Anthony Kirkland (born September 13, 1968) is an American serial killer. Between 2006 and 2009, Kirkland murdered two women and two girls in the Cincinnati area, following a 16-year prison term for the 1987 killing of his girlfriend.

Early life
Kirkland experienced physical and mental abuse as a child, his lawyers claim.

1987 killing 

On May 20, 1987, Kirkland raped and murdered his girlfriend, Leola Douglas, after she refused to have sex with him. He then set her body on fire to conceal evidence of the rape. Kirkland pleaded guilty to voluntary manslaughter and was sentenced to 10 to 25 years in prison.

Kirkland obtained his GED and an Associate degree in prison. However, he had multiple infractions in prison. Between 1998 and 2003, Kirkland was placed in solitary confinement 21 times for "disciplinary control." In the last nine months of his time in prison, he was sent to solitary four times for breaking the rules or fighting other inmates.

Kirkland was initially denied parole due to the severity of his crimes. However, he benefitted from a ruling by the Ohio Supreme Court declaring that parole-eligible inmates had to be judged by their conviction and not just the crime. Therefore, Kirkland was subject to more lenient guidelines for a voluntary manslaughter conviction. Kirkland was paroled in 2004, having served 16 years of his sentence.

20062009 murders 

From May 4, 2006, through March 7, 2009, Kirkland murdered four females (two women and two teenagers), three of them by strangulation. In each case, he had burned his victim's body to conceal evidence of rape.   Kirkland was arrested near the scene of his last murder victim in possession of her watch and iPod.

Victims 

Kirkland's five victims were:

 Leola Douglas, age 27, killed May 20, 1987;
 Casonya Crawford, age 14, murdered May 4, 2006;
 Mary Jo Newton, age 45, murdered June 14, 2006;
 Kimya Rolison, age 25, murdered December 22, 2006; and
 Esme Kenney, age 13, murdered March 7, 2009.

Trial 

On the morning of his trial, Kirkland entered a plea guilty to the murder and abuse-of-a-corpse charges relating to Mary Jo Newton and Kimya Rolison. On March 12, 2010, the jury found Kirkland guilty on all the remaining counts, including all the death-penalty specifications. The jury recommended a sentence of death. He was sentenced to death on March 31, 2010.

The court sentenced Kirkland to death for the aggravated murder of Esme Kenney (while committing or attempting to commit rape) and for the aggravated murder of Casonya Crawford (while committing or attempting to commit a robbery). The court also sentenced Kirkland to 70 years to life for the murders of Mary Jo Newton and Kimya Rolison.

Kirkland is presently incarcerated at Chillicothe Correctional Institution in Ohio.

Appeals 
On May 13, 2014, the Supreme Court of Ohio upheld Kirkland's conviction and death sentence.

● ● ● ● ● ● ●

▸ **REQUEST 1**
In the article on Anthony Kirkland, which prison is he presently held in?
▸ **REQUEST 2**
Rewrite the part of the article on Anthony Kirkland that opens with the words containing "The court sentenced" and closes with "Institution in Ohio.", swapping "aggravated murder" for "capital murder".
The items after this are not required for any of the work.

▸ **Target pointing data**
● ● ● ● ● ● ●

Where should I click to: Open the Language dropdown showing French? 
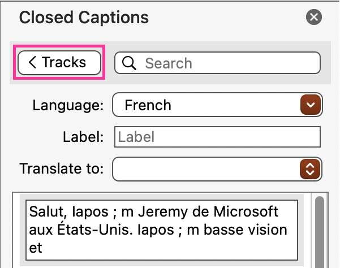pos(217,105)
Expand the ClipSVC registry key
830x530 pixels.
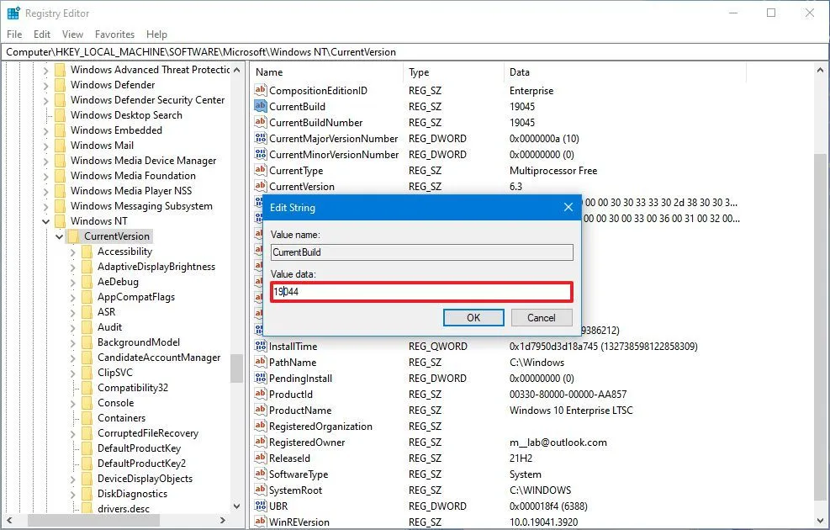73,373
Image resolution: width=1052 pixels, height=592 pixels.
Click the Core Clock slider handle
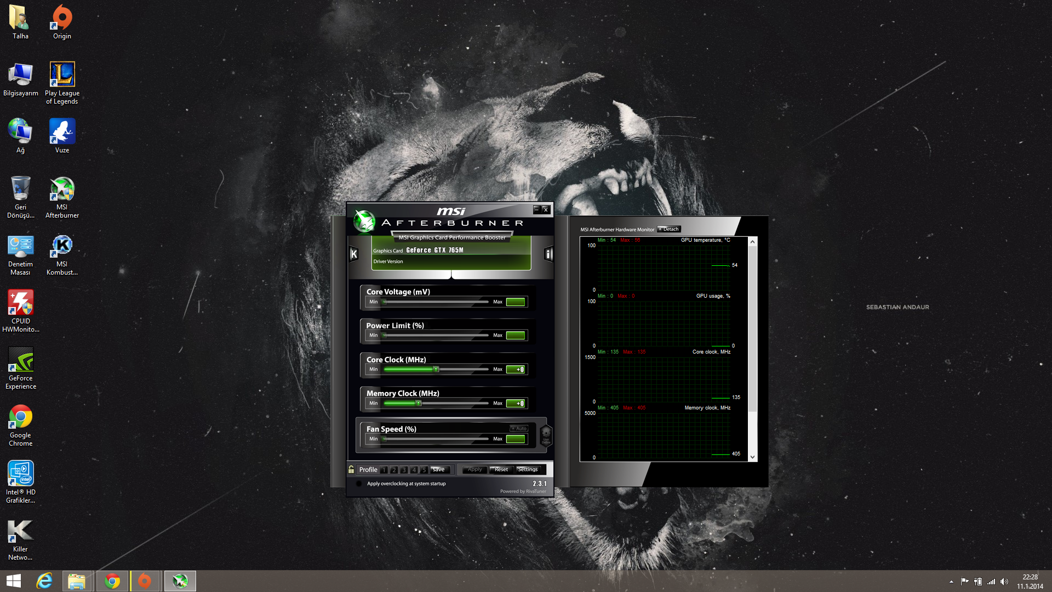click(x=436, y=369)
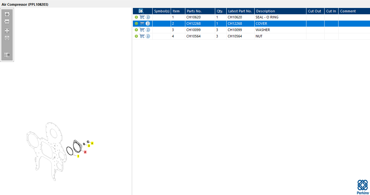Click the list export arrow icon

click(7, 55)
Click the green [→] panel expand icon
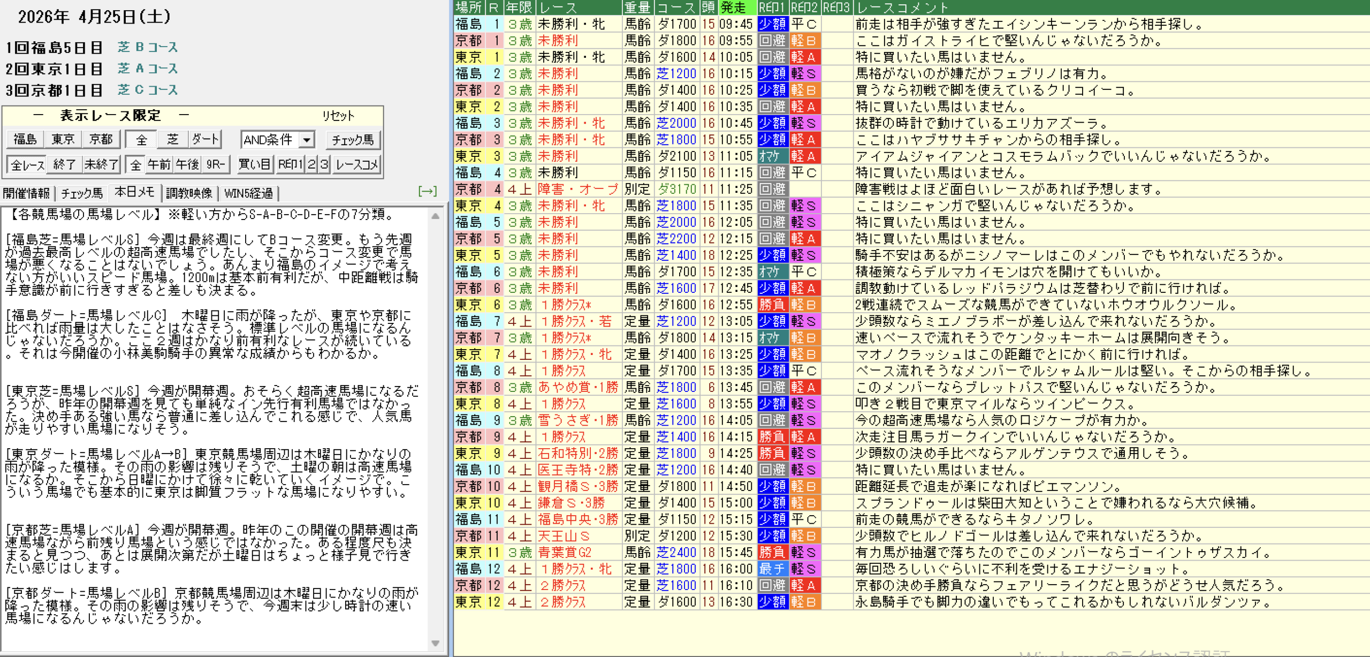The width and height of the screenshot is (1370, 657). [427, 191]
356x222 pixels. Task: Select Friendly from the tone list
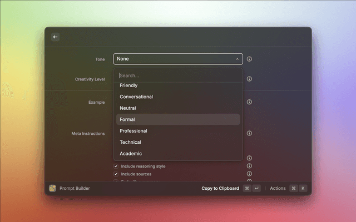[x=128, y=85]
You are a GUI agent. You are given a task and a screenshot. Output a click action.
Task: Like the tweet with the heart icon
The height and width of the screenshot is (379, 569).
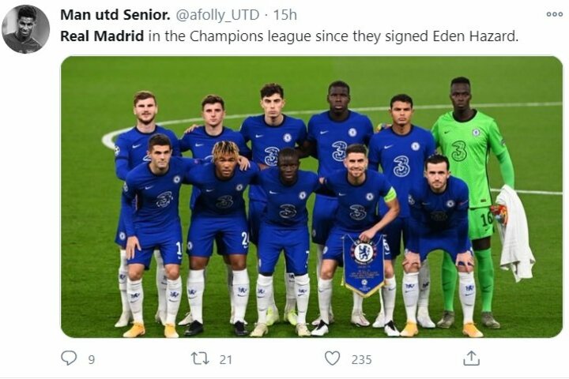click(x=333, y=358)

● ● ● ● ● ● ●

▸ **WRITTEN RESPONSE 1**
Chillicothe Correctional Institution in Ohio.

▸ **WRITTEN RESPONSE 2**
The court sentenced Kirkland to death for the capital murder of Esme Kenney (while committing or attempting to commit rape) and for the capital murder of Casonya Crawford (while committing or attempting to commit a robbery). The court also sentenced Kirkland to 70 years to life for the murders of Mary Jo Newton and Kimya Rolison.

Kirkland is presently incarcerated at Chillicothe Correctional Institution in Ohio.